Aux Etats-Unis, les républicains utilisent la question transgenre comme arme politique
Face à une guerre en Iran impopulaire et une colère qui monte sur le coût de la vie, Donald Trump et les républicains agitent à nouveau les questions liées aux personnes transgenres pour s'en prendre aux démocrates, poussant certains à revenir sur leur soutien à cette cause.
Dénoncer la présence de femmes transgenres dans les compétitions sportives féminines, "c'est l'une de nos meilleures cartes" pour les élections de mi-mandat début novembre, s'est récemment félicité le milliardaire républicain.
Il s'est même dit "tétanisé" à l'idée que les démocrates ne modifient leur positionnement sur la question, tellement il est facile pour les républicains de mobiliser sur ce sujet sensible, évoqué à longueur de journée sur Fox News, la chaîne préférée des conservateurs.

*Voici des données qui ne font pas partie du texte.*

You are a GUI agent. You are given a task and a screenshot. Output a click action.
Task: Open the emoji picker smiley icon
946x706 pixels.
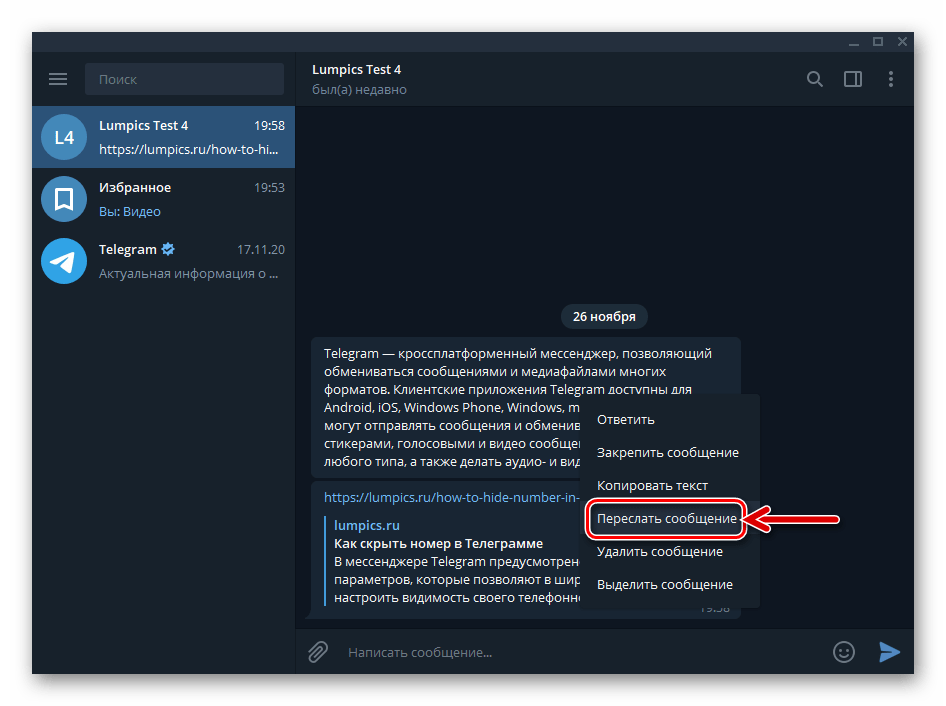coord(843,651)
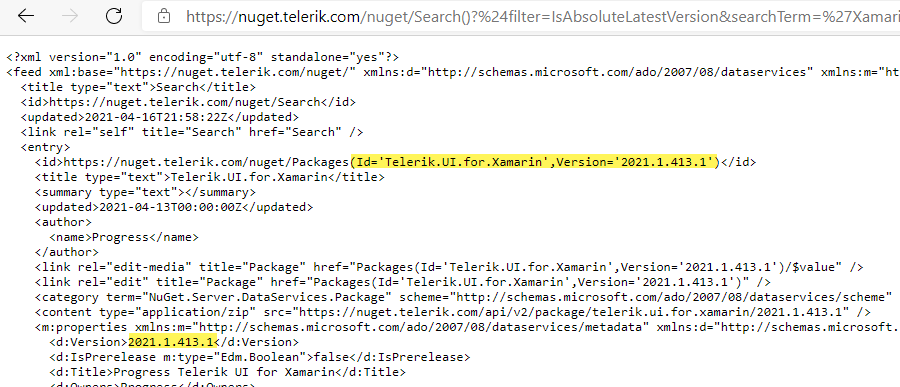Click the lock icon for site information

coord(164,16)
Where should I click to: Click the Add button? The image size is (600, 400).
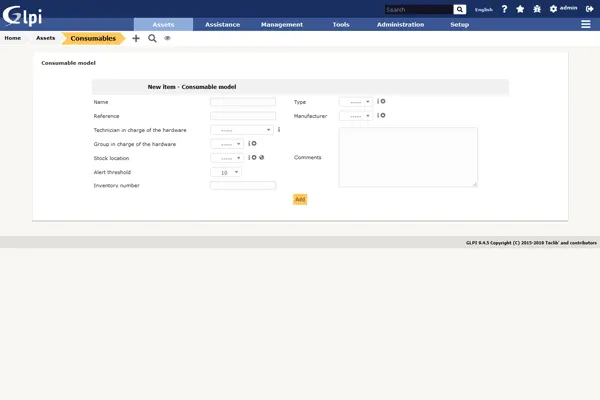[x=300, y=199]
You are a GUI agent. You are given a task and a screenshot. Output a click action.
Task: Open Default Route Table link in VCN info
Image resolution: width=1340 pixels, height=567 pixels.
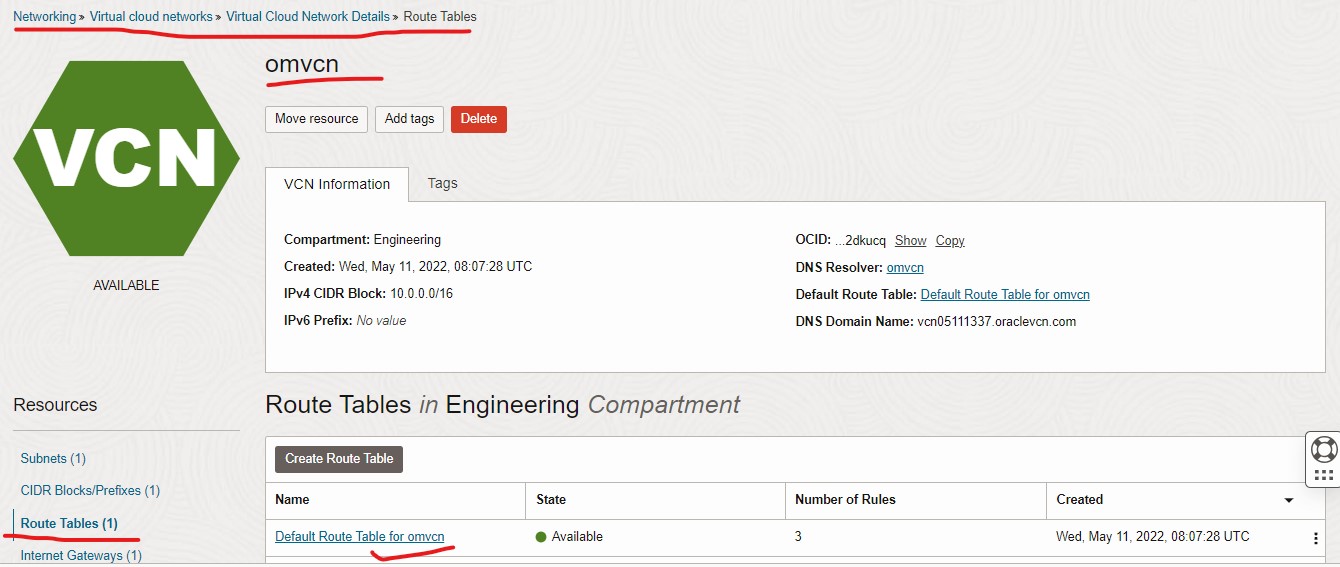(x=1004, y=295)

Les stratèges de la droite américaine n'ont pas oublié le succès d'une publicité électorale de 2024 qui s'en prenait à la candidate démocrate Kamala Harris, finalement battue.

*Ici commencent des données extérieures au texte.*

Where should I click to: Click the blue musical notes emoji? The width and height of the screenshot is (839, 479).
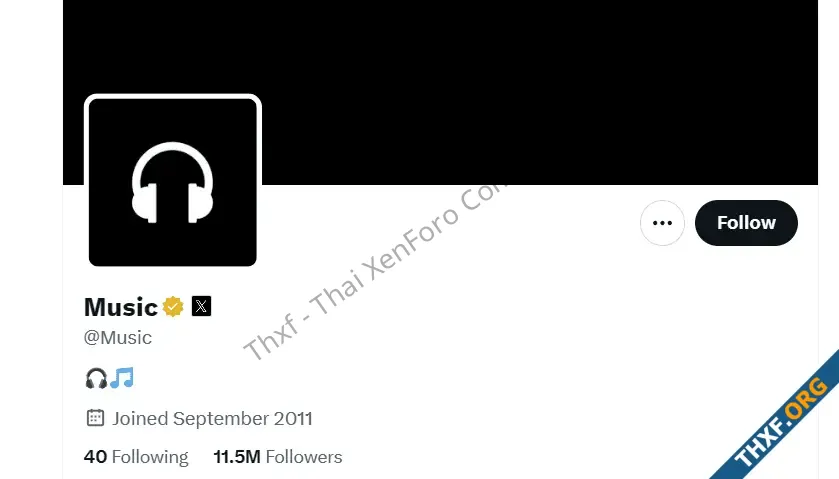(122, 377)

Le clip, utilisant les pronoms neutres employés par certaines personnes transgenres, lançait: "Kamala se bat pour iel. Le président Trump se bat pour vous."
- Positionnement minoritaire -
"Ce fut brutal, dévastateur", a plus tard reconnu Gavin Newsom, figure démocrate et gouverneur de Californie.

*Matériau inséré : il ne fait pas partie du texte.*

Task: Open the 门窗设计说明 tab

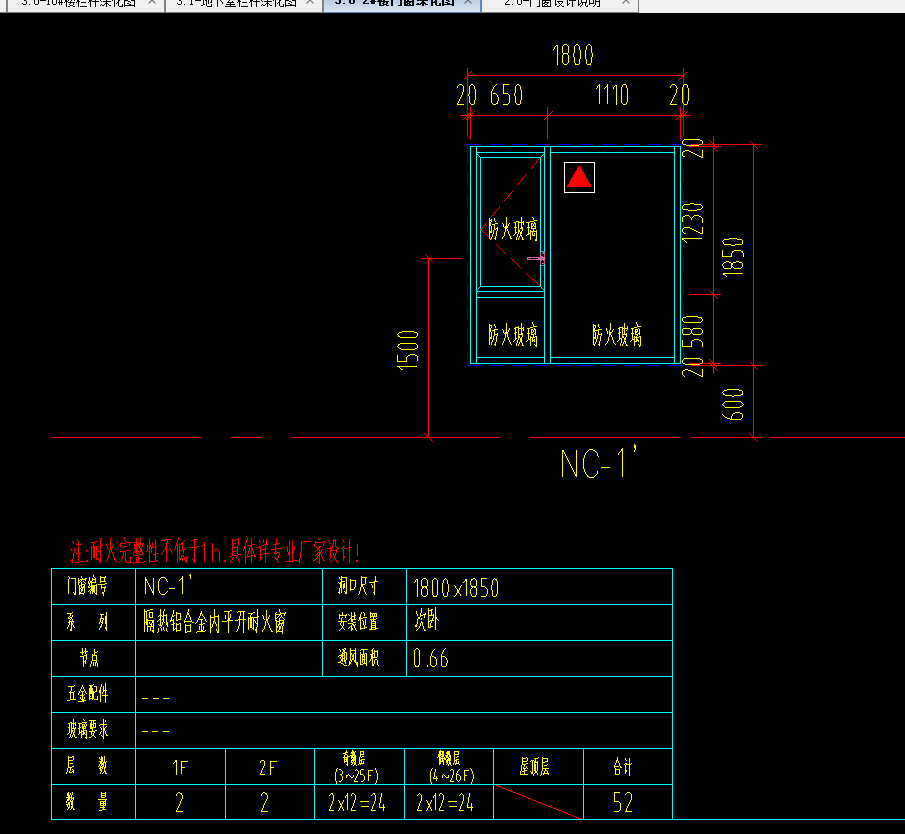Action: [552, 3]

Depuis plus d'une dizaine d'années, les démocrates se sont largement fait les avocats d'une extension des droits des minorités LGBT+, comme la légalisation du mariage homosexuel et l'inclusion des personnes transgenres.
Mais sur ce dernier sujet, qui concerne directement une faible minorité d'Américains, le positionnement de la gauche est loin de ce que pense la majorité du pays.
Quelque 73% des Américains se disaient mal à l'aise avec la présence dans des équipes sportives de personnes transgenres dont le sexe de naissance ne correspond pas à celui de la compétition, et 66% se disaient favorables à ce que cela soit interdit, selon des chiffres de 2025 du très respecté Pew Research Center.
Ces chiffres expliquent "pourquoi les républicains sont tant à l'offensive sur la question", estime auprès de l'AFP Doug Heye, un stratège républicain.
A son retour à la Maison Blanche en janvier 2025, Donald Trump avait promis de mettre fin à ce qu'il appelle le "délire transgenre" et a multiplié les mesures s'en prenant directement aux personnes transgenres, des compétitions sportives aux toilettes des bâtiments fédéraux.
A l'inverse, les démocrates, "en voulant plaire à tout le monde" se sont "aliéné la majorité des Américains," analyse Kurt Bardella, un ancien républicain désormais conseiller pour des démocrates.
- Rétropédalage démocrate -
Voyant là un bon filon pour mobiliser les électeurs républicains, traditionnellement moins motivés pour se rendre aux urnes quand un président de leur camp est au pouvoir, les stratèges de la droite américaine pilonnent les écrans de publicités à ce sujet.
"Marre de voir des hommes écraser des sportives sur le terrain?" interroge faussement une publicité du fonds politique d'Elon Musk, tandis qu'une personne, visiblement une drag-queen, marque un panier.
"James Talarico a voté pour laisser des hommes biologiques jouer avec les femmes. Ce n'est ni juste, ni sûr, et franchement pas texan", martèle le narrateur en évoquant ce candidat démocrate de premier plan.
En lice pour un siège disputé de sénateur du Texas, James Talarico est ramené à ses prises de position passées comme élu local.
Et, comme de nombreux démocrates à travers le pays ces dernières semaines, il a changé d'avis et affirme qu'il est désormais opposé à ce que "des athlètes transgenres jouent chez les filles si cela remet en cause l'équité ou la sécurité."
Kurt Bardella, qui conseille des démocrates, ne cache pas sa frustration qu'un tel sujet revienne sur le devant de la scène.
"C'est aussi le summum de l'absurdité de notre époque que de laisser une question qui concerne un groupe de population aussi minuscule — qui est statistiquement insignifiant, franchement — monopoliser autant le débat", estime-t-il.